Sin embargo, la Oficina Anticorrupción y la Fiscalía de Investigaciones Administrativas (FIA) no son los únicos organismos de control. Desde 1993 rige la Ley 24.156 que creó la Sindicatura General de la Nación (SIGEN), encargada de la auditoría interna. Pero tanto por su naturaleza como por su ejercicio, la SIGEN es simplemente un auxiliar y dependiente directo del Poder Ejecutivo, por lo que sólo informa los desvíos que el presidente está dispuesto a tolerar.

Así entonces, a la oposición política le queda el control externo, encarnado por la Auditoría General de la Nación (AGN), cuyo titular es designado por la principal minoría parlamentaria. Sin embargo, la función de la AGN -según ordena la Constitución- es la “asistencia técnica del Congreso”, razón por la que se halla condenada a la mera elaboración de informes.

Pero volviendo al «caso Niembro»…

La «Convención Interamericana contra la Corrupción», vigente en nuestro país desde 1997, recomienda crear sistemas para proteger a los funcionarios y empleados que denuncien “de buena fe” actos de corrupción.

Pero la inexistencia del reclamado sistema es tan acuciante que cuando el jefe de Gobierno de la Ciudad de Buenos Aires adjudicó una contratación millonaria a la endeble empresa de un amigo, los empleados que conocieron el hecho no lo denunciaron -y si lo hicieron, fue filtrando el dato, pero sin formalizar la acusación-.

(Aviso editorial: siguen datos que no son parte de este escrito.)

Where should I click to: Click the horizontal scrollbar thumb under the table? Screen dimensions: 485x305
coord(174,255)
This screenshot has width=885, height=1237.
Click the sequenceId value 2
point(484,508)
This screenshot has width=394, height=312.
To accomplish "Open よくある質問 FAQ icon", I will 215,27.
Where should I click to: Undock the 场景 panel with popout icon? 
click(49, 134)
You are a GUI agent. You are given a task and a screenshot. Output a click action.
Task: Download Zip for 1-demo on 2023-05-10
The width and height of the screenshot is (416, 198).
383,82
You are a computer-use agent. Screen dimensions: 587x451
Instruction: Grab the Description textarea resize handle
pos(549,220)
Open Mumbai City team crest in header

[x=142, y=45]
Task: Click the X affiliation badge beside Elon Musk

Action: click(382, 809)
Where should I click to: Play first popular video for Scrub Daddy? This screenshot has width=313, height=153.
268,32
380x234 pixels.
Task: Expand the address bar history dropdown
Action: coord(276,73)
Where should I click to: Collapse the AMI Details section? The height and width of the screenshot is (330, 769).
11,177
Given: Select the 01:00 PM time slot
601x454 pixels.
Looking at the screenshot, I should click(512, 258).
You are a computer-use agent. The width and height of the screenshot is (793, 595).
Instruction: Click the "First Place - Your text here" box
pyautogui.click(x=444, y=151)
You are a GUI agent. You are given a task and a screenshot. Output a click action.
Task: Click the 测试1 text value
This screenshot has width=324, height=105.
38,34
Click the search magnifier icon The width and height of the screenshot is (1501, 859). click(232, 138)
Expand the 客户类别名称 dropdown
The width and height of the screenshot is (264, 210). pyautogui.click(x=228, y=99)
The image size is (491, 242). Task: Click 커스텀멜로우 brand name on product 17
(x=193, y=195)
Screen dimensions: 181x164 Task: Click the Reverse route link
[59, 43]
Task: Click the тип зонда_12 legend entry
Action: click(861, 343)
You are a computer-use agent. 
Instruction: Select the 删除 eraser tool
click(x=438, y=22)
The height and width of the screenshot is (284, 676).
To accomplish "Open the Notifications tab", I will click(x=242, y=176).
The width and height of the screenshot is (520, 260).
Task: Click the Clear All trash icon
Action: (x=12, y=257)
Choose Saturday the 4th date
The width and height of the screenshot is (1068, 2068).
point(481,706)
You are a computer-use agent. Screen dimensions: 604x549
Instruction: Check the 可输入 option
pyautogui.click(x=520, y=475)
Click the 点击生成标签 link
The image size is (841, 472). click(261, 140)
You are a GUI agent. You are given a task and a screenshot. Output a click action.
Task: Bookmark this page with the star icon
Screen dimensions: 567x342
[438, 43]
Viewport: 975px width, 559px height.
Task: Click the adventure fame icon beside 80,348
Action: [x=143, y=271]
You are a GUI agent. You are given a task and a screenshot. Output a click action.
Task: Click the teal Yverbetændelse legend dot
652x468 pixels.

¿Pero cabe la posibilidad de que los empleados de planta no se hubiesen enterado? Prácticamente imposible. Es impensable que un trámite licitatorio haya sido gestionado a través de un expediente de espaldas a los trabajadores de la administración; los funcionarios políticos ordenan y deciden, pero no confeccionan cheques ni notifican adjudicaciones.

Aun así, ni siquiera la estabilidad laboral garantizada por la Constitución Nacional alcanza para incentivar a un trabajador a que denuncie a sus autoridades. Prueba de ello es que la noticia haya llegado antes a la prensa que a la Justicia, pese a la obligación de denunciar que -al igual que en el orden nacional- impone la legislación porteña.

En la misma situación, sin embargo, posiblemente pueden encontrarse actualmente miles de otros trabajadores del sector público de todos los órdenes. Sobreprecios, contrataciones directas en lugar de licitaciones, desdoblamientos, la venta excesivamente onerosa de los pliegos, falta de publicación en los boletines oficiales constituyen parte de las irregularidades cotidianas en el modo que tiene el Estado de adquirir bienes y contratar servicios.

Y por ello, como la adquisición de bienes y contratación de servicios forman parte del funcionamiento mismo del Estado, los empleados públicos constituyen su andamiaje y soportan -en la medida de sus conocimientos técnicos- la carga de conocer irregularidades que no pueden denunciar.

Así entonces, tras los sesgados mecanismos de control interno y las ineficientes herramientas de control externo, el sistema jurídico sin embargo les encomienda a los trabajadores del Estado la homérica tarea de salvaguardar la ética en la función pública.

En suma, si lo ocurrido en el «caso Niembro» fue filtrado efectivamente por un empleado, lo más sano será que no se transforme en una rara y aislada excepción, sino en un antecedente valioso de cara al futuro.